▶ _Problem description_: Please reproduce every one of the rows below word for word, leaving nothing out.
--- Start of Records provided ---
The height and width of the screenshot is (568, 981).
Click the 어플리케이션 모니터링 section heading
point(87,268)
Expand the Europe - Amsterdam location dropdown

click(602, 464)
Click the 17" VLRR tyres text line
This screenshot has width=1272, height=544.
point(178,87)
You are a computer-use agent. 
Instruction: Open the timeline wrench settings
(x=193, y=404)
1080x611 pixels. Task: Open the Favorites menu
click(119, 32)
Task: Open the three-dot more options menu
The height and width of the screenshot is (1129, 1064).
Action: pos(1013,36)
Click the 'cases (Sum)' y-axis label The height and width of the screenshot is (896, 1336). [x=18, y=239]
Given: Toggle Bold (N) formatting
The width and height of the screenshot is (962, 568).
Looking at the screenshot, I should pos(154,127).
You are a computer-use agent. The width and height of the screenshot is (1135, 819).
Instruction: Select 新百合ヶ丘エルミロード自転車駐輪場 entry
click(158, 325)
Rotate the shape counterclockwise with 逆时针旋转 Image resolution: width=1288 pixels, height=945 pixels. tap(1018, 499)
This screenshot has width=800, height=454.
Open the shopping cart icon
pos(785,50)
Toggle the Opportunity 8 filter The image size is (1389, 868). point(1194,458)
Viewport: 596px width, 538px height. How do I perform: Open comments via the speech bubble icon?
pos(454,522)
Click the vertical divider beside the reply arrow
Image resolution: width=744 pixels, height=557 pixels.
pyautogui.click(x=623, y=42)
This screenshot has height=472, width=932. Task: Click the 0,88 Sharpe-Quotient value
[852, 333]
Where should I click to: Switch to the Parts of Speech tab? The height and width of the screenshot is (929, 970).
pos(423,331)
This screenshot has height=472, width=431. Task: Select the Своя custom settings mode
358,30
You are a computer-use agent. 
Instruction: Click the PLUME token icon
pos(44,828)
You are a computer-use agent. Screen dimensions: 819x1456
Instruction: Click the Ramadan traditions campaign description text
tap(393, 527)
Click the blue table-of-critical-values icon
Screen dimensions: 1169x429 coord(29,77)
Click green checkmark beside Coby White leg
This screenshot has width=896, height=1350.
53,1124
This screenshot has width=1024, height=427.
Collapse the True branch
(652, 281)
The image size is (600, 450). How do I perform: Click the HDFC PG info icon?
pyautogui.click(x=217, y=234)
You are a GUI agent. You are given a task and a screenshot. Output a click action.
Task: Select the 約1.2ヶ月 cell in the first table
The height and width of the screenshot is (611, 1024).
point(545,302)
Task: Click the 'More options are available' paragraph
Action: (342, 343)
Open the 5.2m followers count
--- End of Records provided ---
▶ _Response to the exercise_:
The height and width of the screenshot is (568, 981).
Click the 어플리케이션 모니터링 section heading
point(87,268)
Expand the Europe - Amsterdam location dropdown

click(602, 464)
Click the 17" VLRR tyres text line
This screenshot has width=1272, height=544.
point(178,87)
You are a computer-use agent. 
Instruction: Open the timeline wrench settings
(x=193, y=404)
1080x611 pixels. Task: Open the Favorites menu
click(119, 32)
Task: Open the three-dot more options menu
The height and width of the screenshot is (1129, 1064).
Action: pos(1013,36)
Click the 'cases (Sum)' y-axis label The height and width of the screenshot is (896, 1336). [x=18, y=239]
Given: Toggle Bold (N) formatting
The width and height of the screenshot is (962, 568).
Looking at the screenshot, I should pos(154,127).
You are a computer-use agent. The width and height of the screenshot is (1135, 819).
Instruction: Select 新百合ヶ丘エルミロード自転車駐輪場 entry
click(158, 325)
Rotate the shape counterclockwise with 逆时针旋转 Image resolution: width=1288 pixels, height=945 pixels. tap(1018, 499)
This screenshot has width=800, height=454.
Open the shopping cart icon
pos(785,50)
Toggle the Opportunity 8 filter The image size is (1389, 868). point(1194,458)
Viewport: 596px width, 538px height. How do I perform: Open comments via the speech bubble icon?
pos(454,522)
Click the vertical divider beside the reply arrow
Image resolution: width=744 pixels, height=557 pixels.
pyautogui.click(x=623, y=42)
This screenshot has height=472, width=932. Task: Click the 0,88 Sharpe-Quotient value
[852, 333]
Where should I click to: Switch to the Parts of Speech tab? The height and width of the screenshot is (929, 970).
pos(423,331)
This screenshot has height=472, width=431. Task: Select the Своя custom settings mode
358,30
You are a computer-use agent. 
Instruction: Click the PLUME token icon
pos(44,828)
You are a computer-use agent. Screen dimensions: 819x1456
Instruction: Click the Ramadan traditions campaign description text
tap(393, 527)
Click the blue table-of-critical-values icon
Screen dimensions: 1169x429 coord(29,77)
Click green checkmark beside Coby White leg
This screenshot has width=896, height=1350.
53,1124
This screenshot has width=1024, height=427.
Collapse the True branch
(652, 281)
The image size is (600, 450). How do I perform: Click the HDFC PG info icon?
pyautogui.click(x=217, y=234)
You are a GUI agent. You are given a task and a screenshot. Output a click action.
Task: Select the 約1.2ヶ月 cell in the first table
The height and width of the screenshot is (611, 1024).
point(545,302)
Task: Click the 'More options are available' paragraph
Action: (342, 343)
Open the 5.2m followers count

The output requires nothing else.